Damson Bluetooth NFC Stereo Speakers
- Left-right stereo separation in portable Bluetooth speakers? IT’S ALL TRUE!
- Speakers are pre-paired: you just connect to one of them and it splits the signal to the other one
- Does that NFC thing, for you Android users
- Downward-firing structure means they sound best on a sturdy surface with some give, like wood or glass, not concrete or a blanket
- Model: DAIDT05
An unstereotypical pair of stereo speakers.
Remember how stereo was the biggest thing to hit music since the wax cylinder? For 50 or 60 years, stereo has steadily driven mono toward extinction. The entirety of commercial music radio moved from mono-only AM to stereo FM. Classic mono-era albums were remixed and replaced by simulated stereo versions. And stereo TV was the HD of the 1980s, the big step forward that sold a lot of TVs. Everybody agreed: anything worth listening to was only worth listening to in stereo.
Then portable Bluetooth speakers came along and we were all “Never mind!”
The convenience of wireless, portable sound made us forget all about the enhanced separation and expanded sound field of stereo. It seemed so cool to be able to stream our tunes wirelessly wherever we went, we didn’t see that the listening experience was equivalent to a transistor radio in 1975.
It doesn’t have to be this way. You can have stereo sound and Bluetooth convenience. This pair of Damson Jet Bluetooth Speakers are the first ones we’ve found with wireless stereo sound, not only from the source to the speakers, but between the left and right speakers.
No wires to trip up your journey through that sound field. No complicated pairing to struggle with. You connect your source to one of the speakers and it splits the signal into a left and right channel itself. If you’ve got an Android device, it can do that NFC tap-to-connect thing, too.

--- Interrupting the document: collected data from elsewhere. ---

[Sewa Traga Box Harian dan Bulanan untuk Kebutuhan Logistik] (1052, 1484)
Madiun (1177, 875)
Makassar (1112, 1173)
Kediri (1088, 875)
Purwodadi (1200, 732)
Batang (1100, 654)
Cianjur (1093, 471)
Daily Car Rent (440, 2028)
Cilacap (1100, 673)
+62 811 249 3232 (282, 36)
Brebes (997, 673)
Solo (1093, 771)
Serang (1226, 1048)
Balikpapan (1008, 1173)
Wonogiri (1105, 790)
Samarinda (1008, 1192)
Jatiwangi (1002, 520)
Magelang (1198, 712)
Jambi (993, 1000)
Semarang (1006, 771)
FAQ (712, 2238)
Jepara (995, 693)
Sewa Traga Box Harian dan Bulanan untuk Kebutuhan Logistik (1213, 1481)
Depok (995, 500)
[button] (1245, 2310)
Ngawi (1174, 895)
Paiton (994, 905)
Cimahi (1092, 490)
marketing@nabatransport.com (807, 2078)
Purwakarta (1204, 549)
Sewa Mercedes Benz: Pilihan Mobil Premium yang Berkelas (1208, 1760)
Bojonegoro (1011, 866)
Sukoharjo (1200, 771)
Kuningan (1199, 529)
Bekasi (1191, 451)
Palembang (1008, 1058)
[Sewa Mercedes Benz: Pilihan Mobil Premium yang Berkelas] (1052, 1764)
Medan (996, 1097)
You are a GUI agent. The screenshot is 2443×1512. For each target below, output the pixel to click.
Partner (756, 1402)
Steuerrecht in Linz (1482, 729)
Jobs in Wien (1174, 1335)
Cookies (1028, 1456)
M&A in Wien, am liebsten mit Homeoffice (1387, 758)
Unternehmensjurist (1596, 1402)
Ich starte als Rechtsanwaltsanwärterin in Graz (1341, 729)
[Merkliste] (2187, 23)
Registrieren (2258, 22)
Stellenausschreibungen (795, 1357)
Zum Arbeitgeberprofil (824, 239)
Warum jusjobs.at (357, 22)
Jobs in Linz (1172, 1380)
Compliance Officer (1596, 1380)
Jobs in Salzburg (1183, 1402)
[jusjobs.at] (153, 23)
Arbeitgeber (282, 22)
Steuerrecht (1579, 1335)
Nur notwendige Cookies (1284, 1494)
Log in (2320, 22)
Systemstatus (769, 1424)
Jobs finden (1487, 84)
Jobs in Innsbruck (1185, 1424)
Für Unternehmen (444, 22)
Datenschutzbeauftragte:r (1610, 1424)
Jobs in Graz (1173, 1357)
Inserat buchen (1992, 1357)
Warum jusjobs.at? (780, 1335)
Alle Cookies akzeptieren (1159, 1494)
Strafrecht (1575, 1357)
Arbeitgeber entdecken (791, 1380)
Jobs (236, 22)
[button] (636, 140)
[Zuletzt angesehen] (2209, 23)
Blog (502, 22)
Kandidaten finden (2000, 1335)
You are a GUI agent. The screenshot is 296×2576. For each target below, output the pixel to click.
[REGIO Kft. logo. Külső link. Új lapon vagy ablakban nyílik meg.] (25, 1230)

There’s just one caveat: you have to make sure they’re on the right surface. See, instead of reverberating a traditional paper cone, these speakers send the sound downward at whatever surface they’re standing on. So, like a ukulele, they sound best when their reverberations bounce off a surface with a little give, but not too much. Like a wooden desk. Or a glass shelf. Or a wooden picnic table. Anything too soft or too hard knocks their bass/treble thing out of whack. There’s a reason you’ve never seen a ukulele made of granite. Or pillows.
Snap out of the collective amnesia about stereo. You can have both sturdy, kinda cool-looking portable Bluetooth speakers and full stereo. Now, when is somebody gonna gonna make a tablet with a slot to play my 8-tracks?